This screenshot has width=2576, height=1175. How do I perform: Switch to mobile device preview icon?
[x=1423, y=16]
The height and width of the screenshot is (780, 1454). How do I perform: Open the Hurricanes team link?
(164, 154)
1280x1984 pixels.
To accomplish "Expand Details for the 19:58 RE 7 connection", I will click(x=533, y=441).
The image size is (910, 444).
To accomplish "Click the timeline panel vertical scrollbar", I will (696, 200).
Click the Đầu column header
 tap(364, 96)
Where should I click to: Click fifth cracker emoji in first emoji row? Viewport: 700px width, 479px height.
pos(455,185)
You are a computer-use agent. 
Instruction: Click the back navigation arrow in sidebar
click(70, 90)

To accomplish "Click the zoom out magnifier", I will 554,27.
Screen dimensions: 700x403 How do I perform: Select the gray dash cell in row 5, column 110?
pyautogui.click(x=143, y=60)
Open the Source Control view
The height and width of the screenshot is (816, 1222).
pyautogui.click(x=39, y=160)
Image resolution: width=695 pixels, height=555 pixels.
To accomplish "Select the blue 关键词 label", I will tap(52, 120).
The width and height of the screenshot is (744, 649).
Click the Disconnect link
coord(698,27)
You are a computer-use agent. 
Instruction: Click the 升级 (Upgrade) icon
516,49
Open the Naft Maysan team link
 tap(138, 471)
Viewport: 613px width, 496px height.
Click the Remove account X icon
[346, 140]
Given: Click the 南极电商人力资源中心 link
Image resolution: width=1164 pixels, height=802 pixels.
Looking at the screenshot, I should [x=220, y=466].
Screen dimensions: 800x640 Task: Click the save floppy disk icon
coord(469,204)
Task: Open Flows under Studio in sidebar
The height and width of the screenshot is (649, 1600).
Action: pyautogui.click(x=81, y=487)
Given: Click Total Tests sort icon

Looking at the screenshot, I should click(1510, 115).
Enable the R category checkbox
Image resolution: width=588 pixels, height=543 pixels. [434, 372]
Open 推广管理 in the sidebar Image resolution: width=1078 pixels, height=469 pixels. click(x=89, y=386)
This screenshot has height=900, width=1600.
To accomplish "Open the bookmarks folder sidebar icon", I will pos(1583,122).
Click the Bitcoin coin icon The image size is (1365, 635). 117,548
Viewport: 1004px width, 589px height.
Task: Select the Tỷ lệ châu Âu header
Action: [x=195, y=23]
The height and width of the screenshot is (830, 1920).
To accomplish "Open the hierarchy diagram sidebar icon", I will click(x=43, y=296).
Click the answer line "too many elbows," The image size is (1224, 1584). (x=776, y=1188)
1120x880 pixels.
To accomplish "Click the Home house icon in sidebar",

▸ THE TASK:
Whenever a line of the material above contains the string "will", copy that line out.

▸ COMPLETED TASK:
To accomplish "Expand Details for the 19:58 RE 7 connection", I will click(x=533, y=441).
To accomplish "Click the timeline panel vertical scrollbar", I will (696, 200).
To accomplish "Click the zoom out magnifier", I will 554,27.
To accomplish "Select the blue 关键词 label", I will tap(52, 120).
To accomplish "Open the bookmarks folder sidebar icon", I will pos(1583,122).
To accomplish "Open the hierarchy diagram sidebar icon", I will click(x=43, y=296).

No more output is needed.